Show that ${-n \choose i} = (-1)^i{n+i-1 \choose i} $. This is a homework exercise I have to make and I just cant get started on it. The problem lies with the $-n$. Using the definition I get: $${-n \choose i} = \frac{ (-n)!}{i!(-n-i)!}$$ But how do I calculate $(-n)!$ in this expression? I know the Gamma function could be used but I am sure that is not what is required from us. Does anyone know how this works? Maybe it's just a question of definitions? Thanks in advance!

Answer 1

When dealing with upper numbers that are not non-negative integers you should use the definition

$$\binom{x}k=\frac{x^{\underline k}}{k!}=\frac{x(x-1)(x-2)\dots(x-k+1)}{k!}\;,\tag{1}$$

where $x^{\underline k}$ is the falling factorial. It’s easy to check that when $x\in\Bbb N$, this agrees with the definition that you’re using.
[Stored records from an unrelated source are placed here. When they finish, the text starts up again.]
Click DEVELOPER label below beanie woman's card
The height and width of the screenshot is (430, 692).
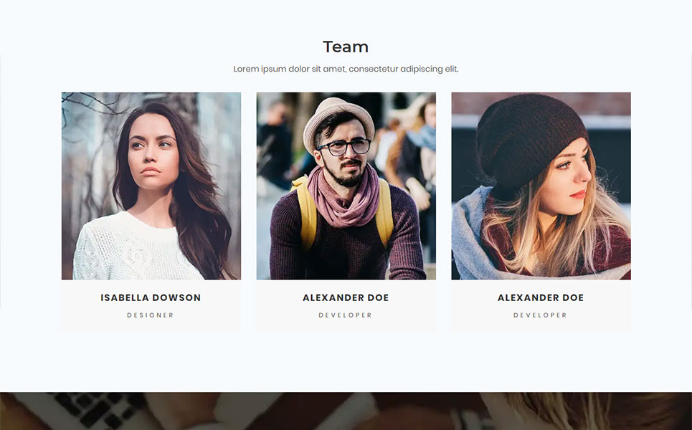point(541,315)
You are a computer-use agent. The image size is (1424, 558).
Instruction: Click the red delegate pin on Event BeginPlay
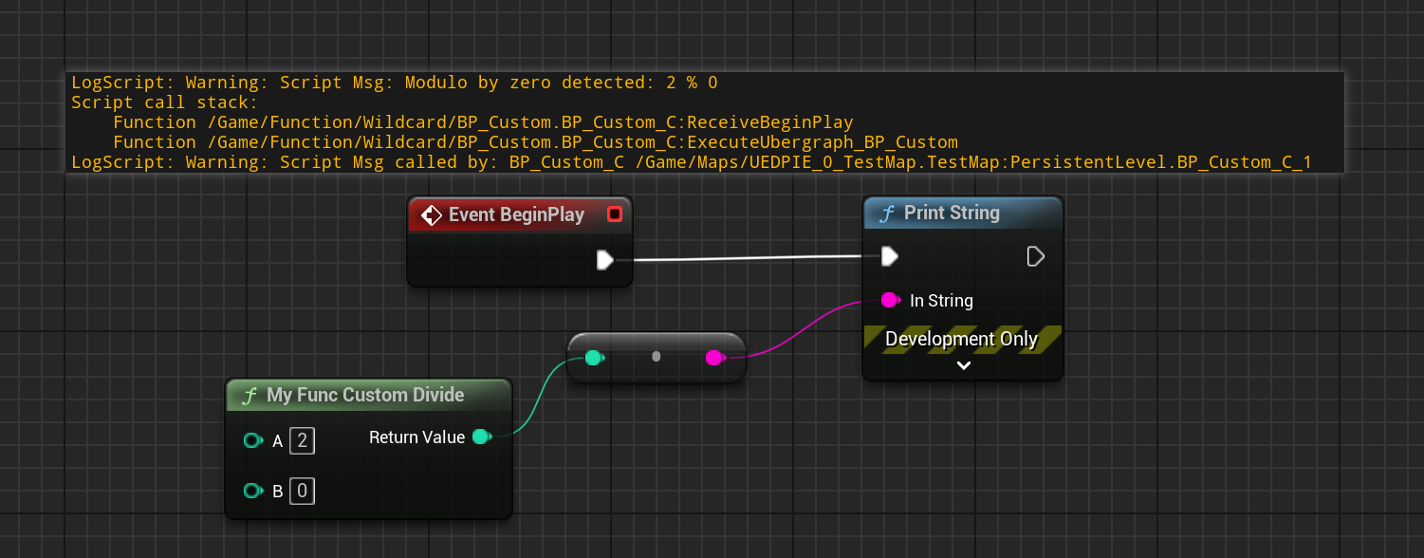click(x=614, y=215)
And it’s pretty easy to get the desired result from $(1)$; if you have any trouble with it, just leave a comment.

Answer 2

Yes, question of definitions:

For any real $\alpha$ and nonnegative integer $i$, we can define $${\alpha\choose i}:=\frac{\alpha\cdot(\alpha-1)\cdot \ldots\cdot (\alpha-i+1)}{i!} \,.$$

Answer 3

Note that $${n+i-1 \choose i }=\dfrac{(n+i-1)!}{i!(n-1)!}=\dfrac{(n+i-1)(n+i-2)\dots(n)}{i!} $$ and $$ \frac{(n+i-1)\cdots(n)}{i!} = (-1)^i \frac{(-n)(-n-1)(-n-2)\cdots(-n-i+1)}{i!} = (-1)^i{-n \choose i}$$